Doença de Behçet: Manifestações no Segmento Anterior

CBO Teórico-Prática - Prova de Imagens da Oftalmologia — Prova 2011

Enunciado

Estas alterações no segmento anterior, observadas na figura abaixo, são típicas em qual das condições?

Alternativas

  1. A) Doença de Behçet
  2. B) Doença de Harada
  3. C) Coloboma de íris
  4. D) Síndrome de pseudoesfoliação

Pérola Clínica

Hipópio móvel + Uveíte anterior não granulomatosa → Altamente sugestivo de Doença de Behçet.

Resumo-Chave

A Doença de Behçet manifesta-se ocularmente como uma panuveíte recidivante, caracterizada por hipópio estéril que muda de posição com a cabeça do paciente.

Contexto Educacional

A Doença de Behçet é uma vasculite multissistêmica de etiologia desconhecida, mais comum em populações da 'Rota da Seda'. No olho, a manifestação clássica é uma panuveíte bilateral e assimétrica. No segmento anterior, observa-se uma uveíte não granulomatosa com hipópio transitório. No segmento posterior, a vasculite retiniana (especialmente de vênulas) é a característica mais grave, podendo causar hemorragias, isquemia e atrofia óptica. O tratamento envolve corticosteroides para crises agudas e agentes imunomoduladores (como azatioprina, ciclosporina ou anti-TNF) para manutenção e prevenção de recidivas.

Perguntas Frequentes

O que define o hipópio 'móvel' na Doença de Behçet?

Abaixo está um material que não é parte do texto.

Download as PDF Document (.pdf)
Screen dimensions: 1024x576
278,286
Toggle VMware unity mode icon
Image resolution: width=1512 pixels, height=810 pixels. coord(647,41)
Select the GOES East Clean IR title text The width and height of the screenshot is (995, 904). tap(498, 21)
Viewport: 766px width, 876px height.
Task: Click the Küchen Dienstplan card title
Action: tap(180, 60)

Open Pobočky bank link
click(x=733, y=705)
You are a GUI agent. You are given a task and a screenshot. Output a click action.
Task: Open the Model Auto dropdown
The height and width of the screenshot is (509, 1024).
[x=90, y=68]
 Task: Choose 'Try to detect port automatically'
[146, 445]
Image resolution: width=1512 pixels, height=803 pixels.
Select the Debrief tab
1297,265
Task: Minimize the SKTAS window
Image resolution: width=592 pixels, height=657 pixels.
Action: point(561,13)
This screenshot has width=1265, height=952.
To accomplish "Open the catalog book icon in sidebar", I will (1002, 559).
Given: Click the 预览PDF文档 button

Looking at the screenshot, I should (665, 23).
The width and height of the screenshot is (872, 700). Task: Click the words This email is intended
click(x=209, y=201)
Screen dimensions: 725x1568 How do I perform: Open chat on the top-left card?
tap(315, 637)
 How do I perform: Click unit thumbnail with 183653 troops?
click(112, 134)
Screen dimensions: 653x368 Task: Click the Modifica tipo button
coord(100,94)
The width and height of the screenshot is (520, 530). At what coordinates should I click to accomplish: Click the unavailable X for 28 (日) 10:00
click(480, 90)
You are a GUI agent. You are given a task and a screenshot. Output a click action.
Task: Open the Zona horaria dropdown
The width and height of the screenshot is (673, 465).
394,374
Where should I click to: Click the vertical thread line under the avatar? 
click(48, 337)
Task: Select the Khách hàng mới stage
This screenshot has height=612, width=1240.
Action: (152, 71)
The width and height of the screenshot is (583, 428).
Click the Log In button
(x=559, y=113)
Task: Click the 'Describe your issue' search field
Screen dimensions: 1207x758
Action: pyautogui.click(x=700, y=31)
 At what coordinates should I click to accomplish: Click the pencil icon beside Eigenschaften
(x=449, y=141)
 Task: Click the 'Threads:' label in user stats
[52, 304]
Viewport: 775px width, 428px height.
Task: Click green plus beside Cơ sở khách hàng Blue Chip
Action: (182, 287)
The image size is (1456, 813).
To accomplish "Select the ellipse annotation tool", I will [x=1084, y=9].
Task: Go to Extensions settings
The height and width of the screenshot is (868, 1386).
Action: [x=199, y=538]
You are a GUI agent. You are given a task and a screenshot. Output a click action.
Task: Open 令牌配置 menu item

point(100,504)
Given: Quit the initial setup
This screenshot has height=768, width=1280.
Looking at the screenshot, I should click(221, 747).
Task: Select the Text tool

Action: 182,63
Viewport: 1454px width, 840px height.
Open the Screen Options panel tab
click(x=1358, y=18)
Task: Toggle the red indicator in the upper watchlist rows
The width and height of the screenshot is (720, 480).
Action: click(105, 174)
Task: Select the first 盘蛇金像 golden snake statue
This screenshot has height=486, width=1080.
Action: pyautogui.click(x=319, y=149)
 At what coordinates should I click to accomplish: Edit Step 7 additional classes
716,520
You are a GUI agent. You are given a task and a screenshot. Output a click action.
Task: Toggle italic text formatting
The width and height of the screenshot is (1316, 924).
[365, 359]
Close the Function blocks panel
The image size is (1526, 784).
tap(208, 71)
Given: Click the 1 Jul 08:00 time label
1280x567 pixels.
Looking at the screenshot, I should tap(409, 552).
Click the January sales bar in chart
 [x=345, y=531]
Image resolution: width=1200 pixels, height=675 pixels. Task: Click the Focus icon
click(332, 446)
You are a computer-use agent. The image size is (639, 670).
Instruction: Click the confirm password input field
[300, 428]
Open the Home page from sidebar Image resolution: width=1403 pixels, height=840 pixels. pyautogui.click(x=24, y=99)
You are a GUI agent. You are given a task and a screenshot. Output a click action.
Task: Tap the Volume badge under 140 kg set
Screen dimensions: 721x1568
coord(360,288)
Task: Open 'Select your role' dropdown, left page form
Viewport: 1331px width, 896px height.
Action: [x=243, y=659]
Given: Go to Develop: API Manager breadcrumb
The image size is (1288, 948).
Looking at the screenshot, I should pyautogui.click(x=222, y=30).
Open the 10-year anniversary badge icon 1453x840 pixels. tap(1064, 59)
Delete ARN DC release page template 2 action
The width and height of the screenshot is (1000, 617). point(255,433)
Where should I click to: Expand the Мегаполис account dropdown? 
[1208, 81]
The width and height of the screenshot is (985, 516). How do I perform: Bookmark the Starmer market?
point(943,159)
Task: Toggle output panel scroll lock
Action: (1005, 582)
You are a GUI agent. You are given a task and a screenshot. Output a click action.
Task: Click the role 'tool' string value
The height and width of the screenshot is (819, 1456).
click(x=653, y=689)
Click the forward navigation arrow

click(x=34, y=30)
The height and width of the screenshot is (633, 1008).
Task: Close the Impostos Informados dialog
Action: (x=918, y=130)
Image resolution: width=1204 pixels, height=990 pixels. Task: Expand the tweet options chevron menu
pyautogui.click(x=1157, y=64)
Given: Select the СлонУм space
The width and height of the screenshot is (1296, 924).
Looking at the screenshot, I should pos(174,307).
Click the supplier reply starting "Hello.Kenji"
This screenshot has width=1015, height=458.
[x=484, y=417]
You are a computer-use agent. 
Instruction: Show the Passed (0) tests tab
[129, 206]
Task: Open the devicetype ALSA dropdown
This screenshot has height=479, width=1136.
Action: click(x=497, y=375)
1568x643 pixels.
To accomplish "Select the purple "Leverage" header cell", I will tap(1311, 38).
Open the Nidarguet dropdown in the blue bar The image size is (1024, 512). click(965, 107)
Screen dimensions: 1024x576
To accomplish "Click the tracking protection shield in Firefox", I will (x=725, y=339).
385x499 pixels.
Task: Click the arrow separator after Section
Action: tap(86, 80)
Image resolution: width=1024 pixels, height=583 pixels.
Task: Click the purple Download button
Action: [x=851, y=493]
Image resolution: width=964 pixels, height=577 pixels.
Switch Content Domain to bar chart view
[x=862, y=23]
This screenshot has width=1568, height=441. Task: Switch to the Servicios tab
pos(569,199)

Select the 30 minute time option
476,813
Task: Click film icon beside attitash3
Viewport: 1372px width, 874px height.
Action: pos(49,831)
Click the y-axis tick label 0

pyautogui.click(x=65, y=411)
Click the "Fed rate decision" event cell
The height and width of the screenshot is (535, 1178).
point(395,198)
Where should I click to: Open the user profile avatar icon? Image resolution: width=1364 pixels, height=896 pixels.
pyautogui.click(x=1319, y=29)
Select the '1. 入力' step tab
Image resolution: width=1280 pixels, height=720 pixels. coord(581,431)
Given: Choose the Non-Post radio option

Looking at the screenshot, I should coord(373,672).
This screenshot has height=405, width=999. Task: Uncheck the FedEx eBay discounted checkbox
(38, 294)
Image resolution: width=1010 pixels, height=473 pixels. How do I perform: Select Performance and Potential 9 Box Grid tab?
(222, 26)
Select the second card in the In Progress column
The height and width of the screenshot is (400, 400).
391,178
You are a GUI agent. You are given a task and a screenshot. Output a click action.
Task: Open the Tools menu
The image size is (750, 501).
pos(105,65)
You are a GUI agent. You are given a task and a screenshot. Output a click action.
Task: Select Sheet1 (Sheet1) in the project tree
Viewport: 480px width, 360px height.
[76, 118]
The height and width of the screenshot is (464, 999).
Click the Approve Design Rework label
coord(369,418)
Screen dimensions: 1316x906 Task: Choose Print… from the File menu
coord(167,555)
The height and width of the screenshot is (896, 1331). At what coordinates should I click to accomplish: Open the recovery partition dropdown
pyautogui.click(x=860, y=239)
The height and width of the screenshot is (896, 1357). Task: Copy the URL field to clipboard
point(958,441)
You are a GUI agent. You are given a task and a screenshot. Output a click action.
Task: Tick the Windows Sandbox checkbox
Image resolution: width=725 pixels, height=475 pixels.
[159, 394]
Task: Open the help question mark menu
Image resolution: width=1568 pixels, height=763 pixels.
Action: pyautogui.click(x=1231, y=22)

Diferente de outras uveítes onde o hipópio pode ser denso e fixo, na Behçet ele é formado por células inflamatórias que não se agregam fortemente, permitindo que o nível de hipópio se desloque rapidamente conforme a inclinação da cabeça do paciente.

Quais são os critérios diagnósticos sistêmicos da Doença de Behçet?

O critério principal é a presença de aftas orais recorrentes (pelo menos 3 vezes em um ano), associadas a pelo menos dois dos seguintes: úlceras genitais recorrentes, lesões oculares (uveíte ou vasculite), lesões cutâneas (eritema nodoso ou pseudofoliculite) ou teste de patergia positivo.

Qual o prognóstico visual da uveíte na Doença de Behçet?

Sem tratamento agressivo com imunossupressores, o prognóstico é reservado devido a episódios recorrentes de vasculite retiniana, oclusões vasculares e edema macular, que podem levar à cegueira irreversível.